▸ Material supplied
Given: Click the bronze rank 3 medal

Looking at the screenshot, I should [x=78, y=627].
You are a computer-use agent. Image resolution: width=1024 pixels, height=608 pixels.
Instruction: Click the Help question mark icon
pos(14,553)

▸ Instructions for the task
Write out the full listing, keeping every line exactly as it is.

▸ Exercise output
Given: Click the bronze rank 3 medal

Looking at the screenshot, I should [x=78, y=627].
You are a computer-use agent. Image resolution: width=1024 pixels, height=608 pixels.
Instruction: Click the Help question mark icon
pos(14,553)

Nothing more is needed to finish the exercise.